### Task details
The response should be the lines of the data, starting at the first and ending at the one that contains "The width and", copied without change.

[Opening Source records section]

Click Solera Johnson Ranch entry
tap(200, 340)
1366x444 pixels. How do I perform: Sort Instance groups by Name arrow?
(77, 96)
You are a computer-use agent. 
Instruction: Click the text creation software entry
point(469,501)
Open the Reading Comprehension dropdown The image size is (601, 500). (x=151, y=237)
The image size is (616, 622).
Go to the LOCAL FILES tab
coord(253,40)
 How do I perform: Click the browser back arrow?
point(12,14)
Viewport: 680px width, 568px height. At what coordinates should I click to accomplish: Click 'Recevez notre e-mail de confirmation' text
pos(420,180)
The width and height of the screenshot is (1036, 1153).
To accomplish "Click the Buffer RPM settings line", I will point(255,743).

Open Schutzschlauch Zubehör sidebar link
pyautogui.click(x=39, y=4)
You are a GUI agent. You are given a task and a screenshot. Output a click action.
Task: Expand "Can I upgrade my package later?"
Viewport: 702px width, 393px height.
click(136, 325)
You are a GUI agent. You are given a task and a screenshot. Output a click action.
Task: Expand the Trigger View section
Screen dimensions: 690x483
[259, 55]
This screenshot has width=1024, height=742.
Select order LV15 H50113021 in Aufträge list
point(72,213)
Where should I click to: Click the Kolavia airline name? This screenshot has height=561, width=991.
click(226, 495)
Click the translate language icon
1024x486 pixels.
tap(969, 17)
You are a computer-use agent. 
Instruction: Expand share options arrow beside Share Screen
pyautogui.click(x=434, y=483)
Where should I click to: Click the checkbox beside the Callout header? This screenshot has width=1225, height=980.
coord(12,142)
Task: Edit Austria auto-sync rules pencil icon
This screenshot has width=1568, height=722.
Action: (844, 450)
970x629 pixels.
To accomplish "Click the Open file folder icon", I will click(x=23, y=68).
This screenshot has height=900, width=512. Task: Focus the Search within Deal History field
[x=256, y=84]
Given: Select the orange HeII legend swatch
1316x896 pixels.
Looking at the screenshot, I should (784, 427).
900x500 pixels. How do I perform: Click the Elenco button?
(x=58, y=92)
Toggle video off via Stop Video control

[Closing Source records section]

### Task solution
Click Solera Johnson Ranch entry
tap(200, 340)
1366x444 pixels. How do I perform: Sort Instance groups by Name arrow?
(77, 96)
You are a computer-use agent. 
Instruction: Click the text creation software entry
point(469,501)
Open the Reading Comprehension dropdown The image size is (601, 500). (x=151, y=237)
The image size is (616, 622).
Go to the LOCAL FILES tab
coord(253,40)
 How do I perform: Click the browser back arrow?
point(12,14)
Viewport: 680px width, 568px height. At what coordinates should I click to accomplish: Click 'Recevez notre e-mail de confirmation' text
pos(420,180)
The width and height of the screenshot is (1036, 1153).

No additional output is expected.